## [Exercise aim]
For this exercise, the lines from the one with "Where should I click to: Click the search" through the final line of the data below are to be transcribed exactly, and pictures are to be skipped.

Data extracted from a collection
....................

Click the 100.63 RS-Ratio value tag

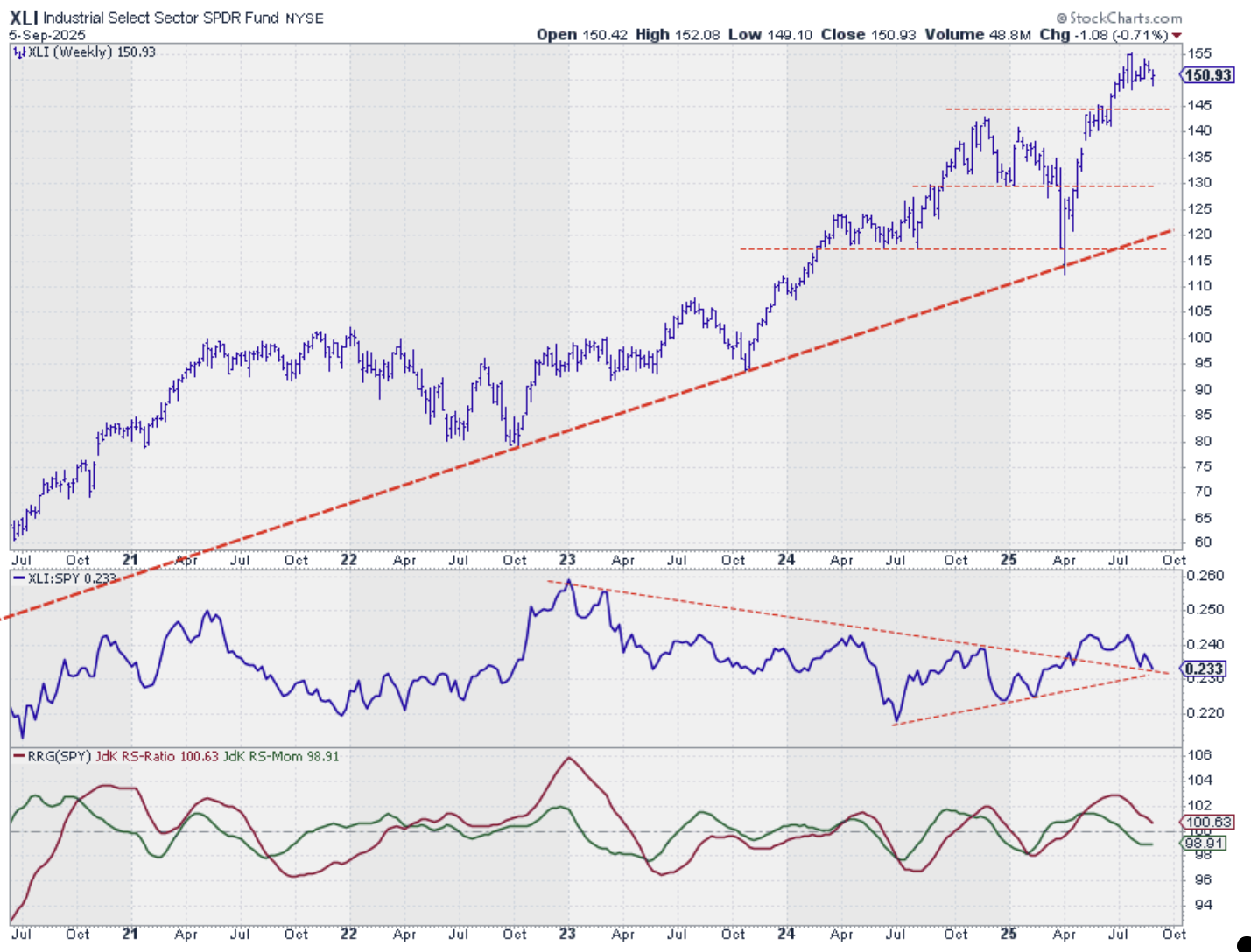pos(1207,822)
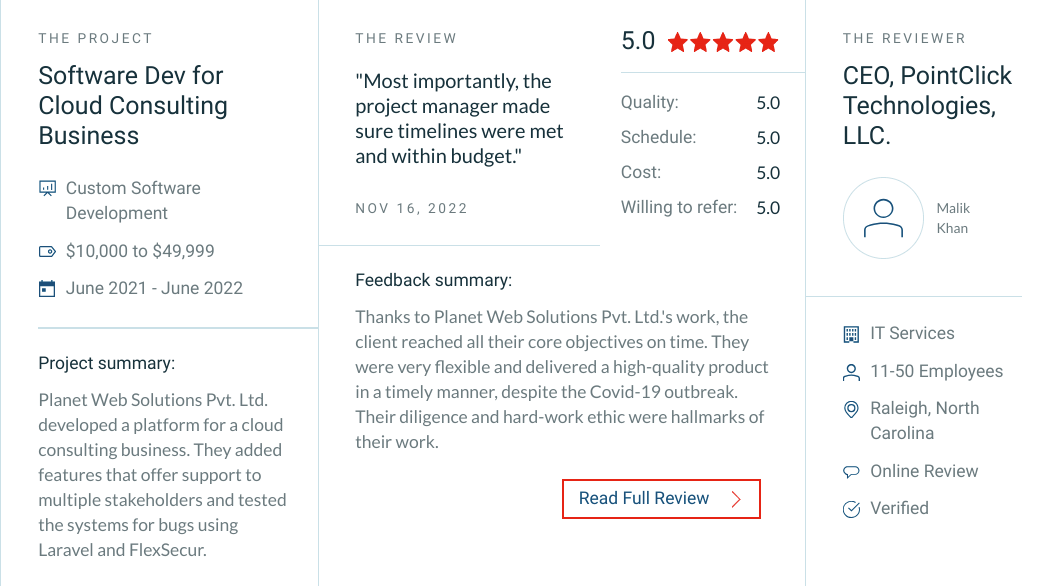Click the Nov 16, 2022 review date

pos(411,208)
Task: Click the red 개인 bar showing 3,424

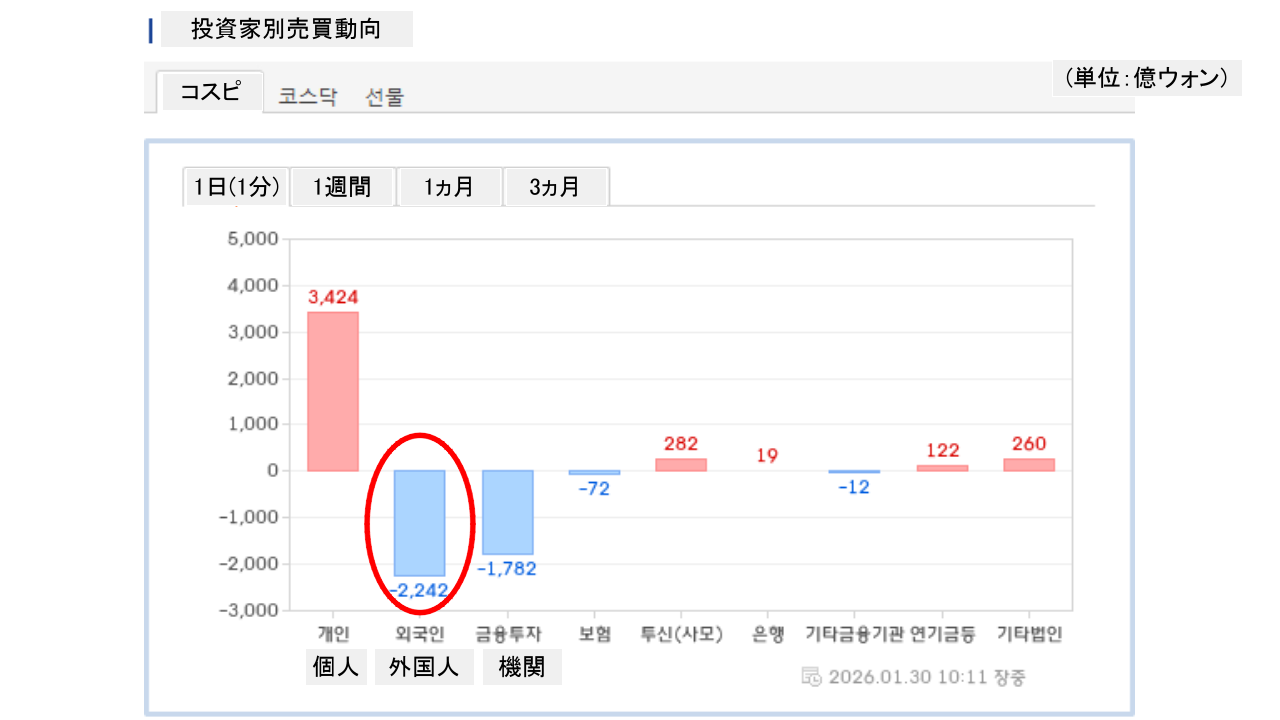Action: (x=332, y=391)

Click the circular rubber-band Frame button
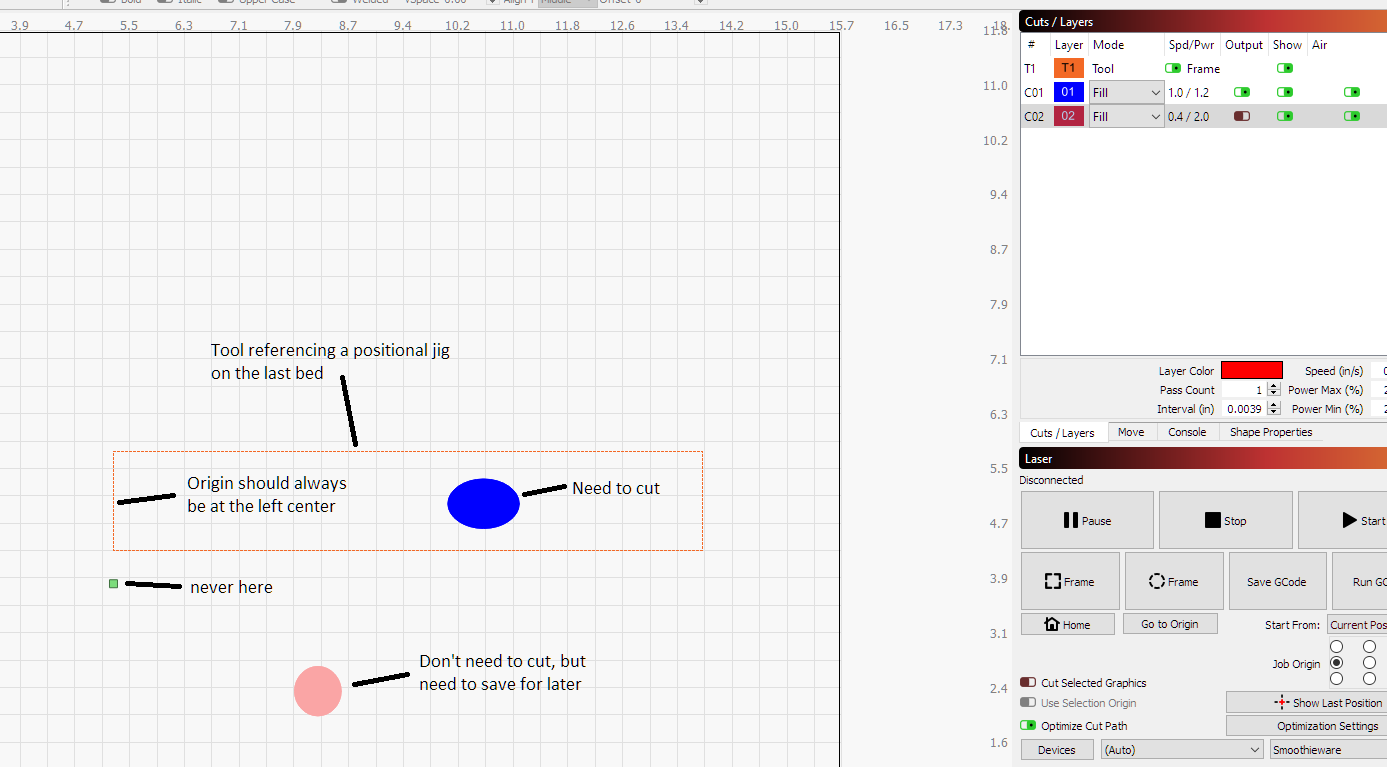tap(1174, 581)
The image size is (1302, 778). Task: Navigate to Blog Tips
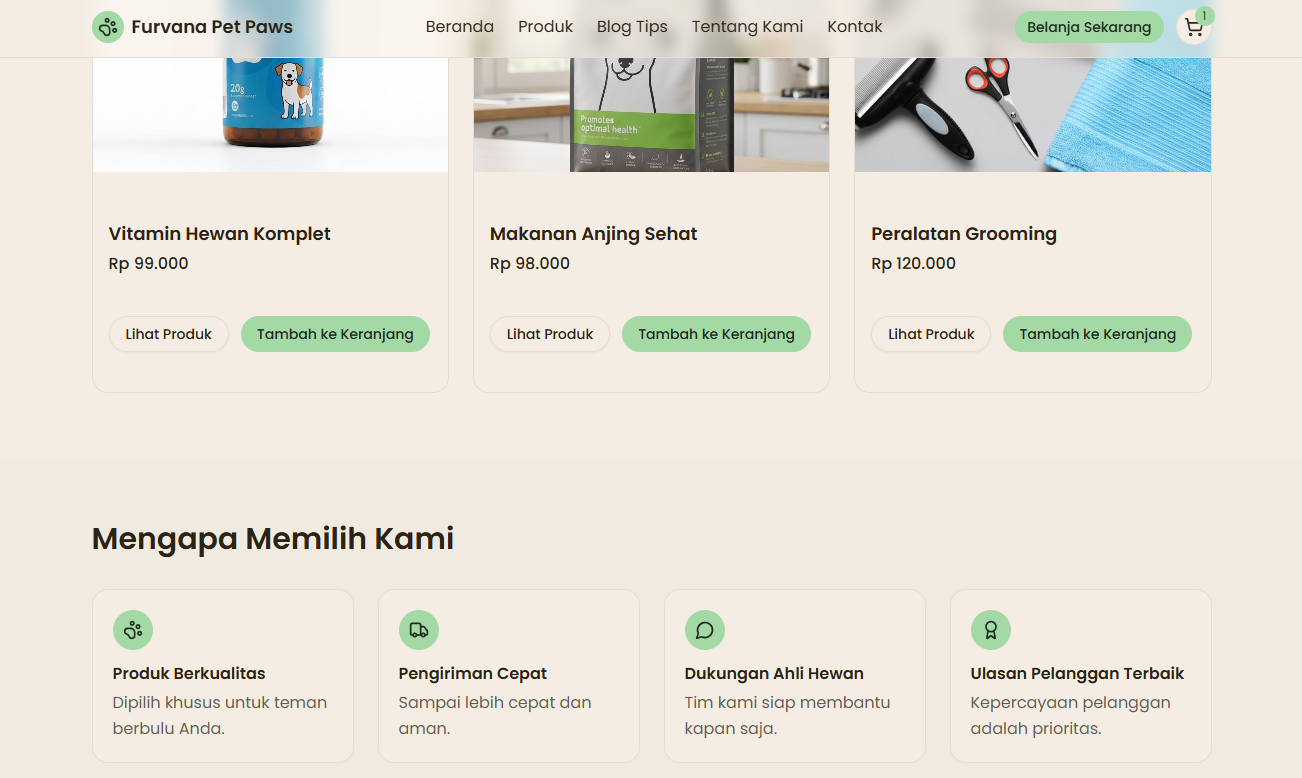pyautogui.click(x=632, y=27)
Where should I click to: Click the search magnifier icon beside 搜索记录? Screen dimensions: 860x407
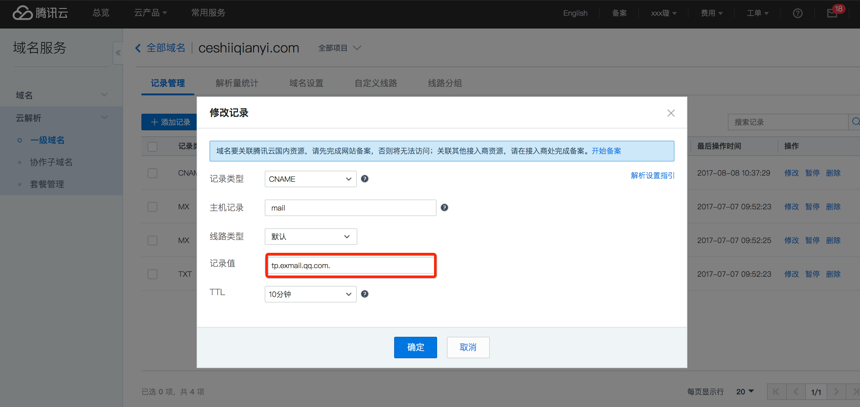click(855, 122)
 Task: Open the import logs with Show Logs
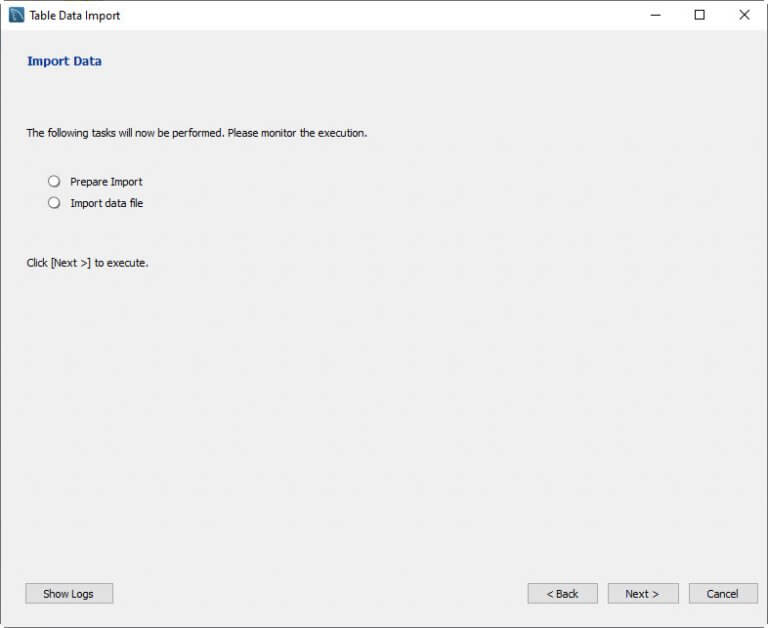tap(68, 594)
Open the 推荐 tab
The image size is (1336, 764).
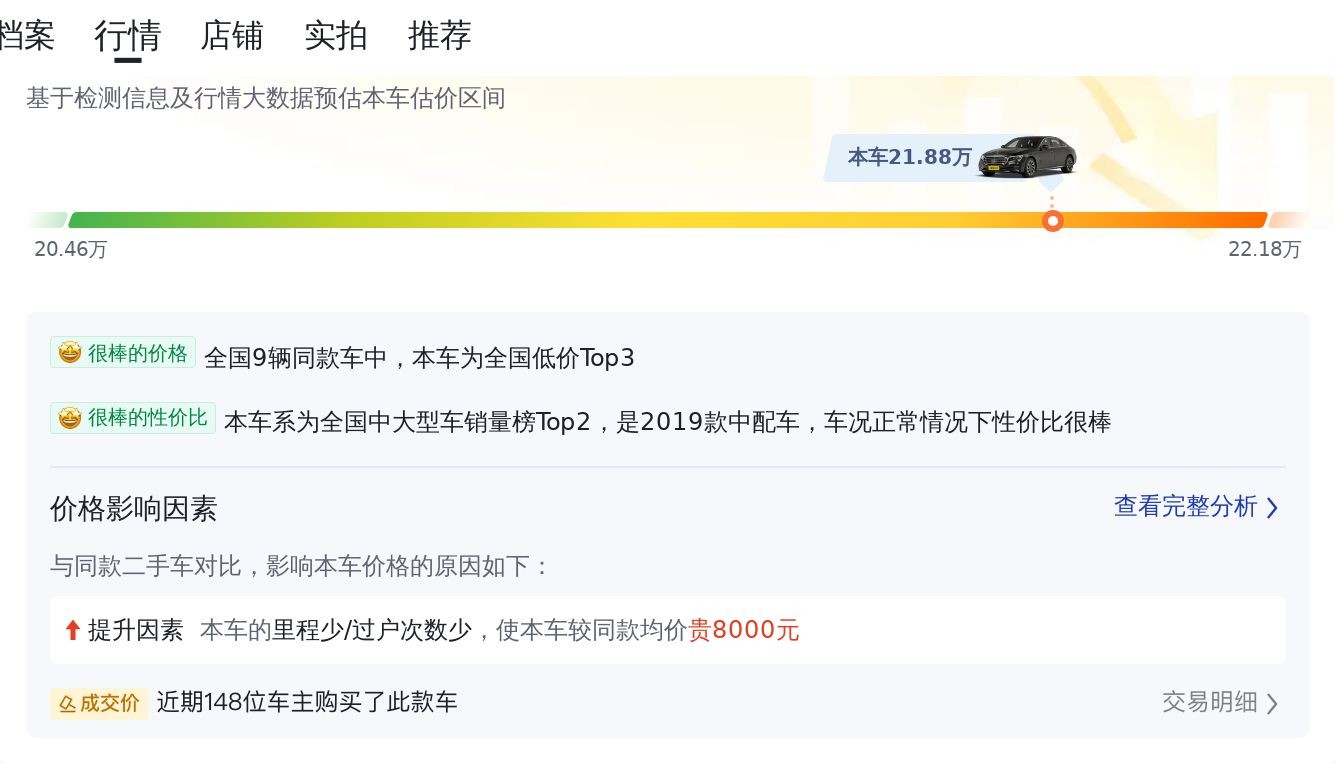(440, 36)
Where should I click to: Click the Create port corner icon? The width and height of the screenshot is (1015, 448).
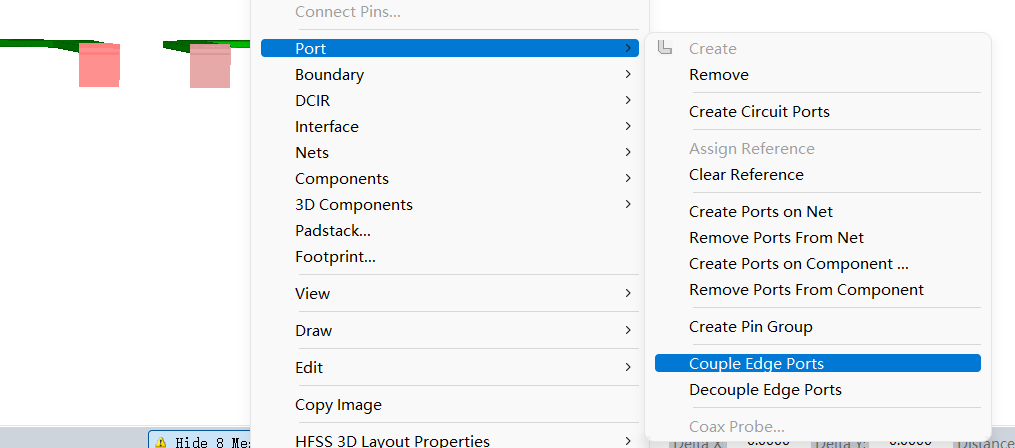[x=666, y=48]
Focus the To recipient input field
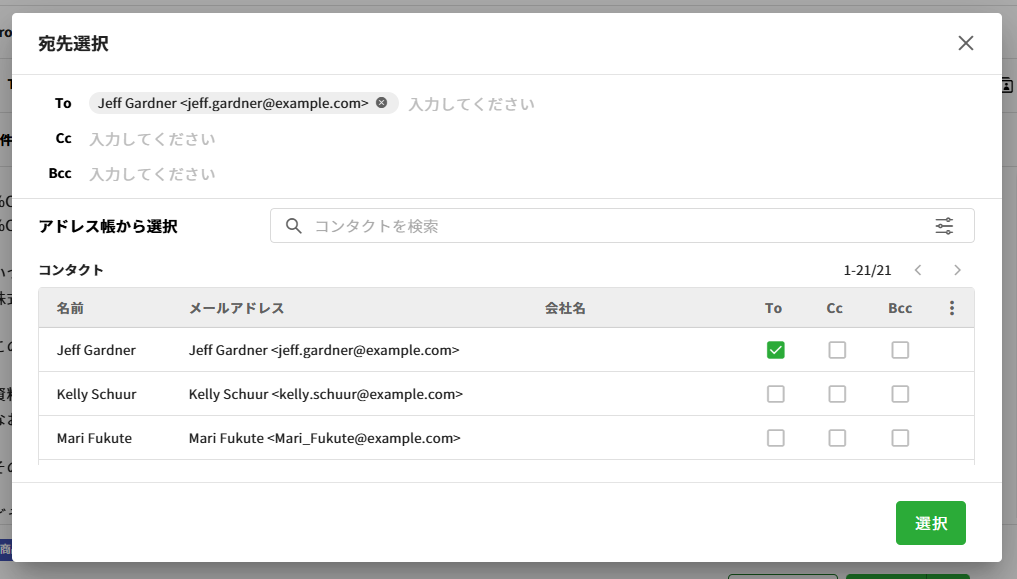1017x579 pixels. [x=600, y=104]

....................

## [Exercise answer]
Where should I click to: Click the search magnifier icon beside 搜索记录? Screen dimensions: 860x407
click(855, 122)
 Task: Open the import logs with Show Logs
tap(68, 594)
Open the 推荐 tab
The image size is (1336, 764).
(440, 36)
Where should I click to: Click the Create port corner icon? The width and height of the screenshot is (1015, 448).
[x=666, y=48]
Focus the To recipient input field
1017x579 pixels. [x=600, y=104]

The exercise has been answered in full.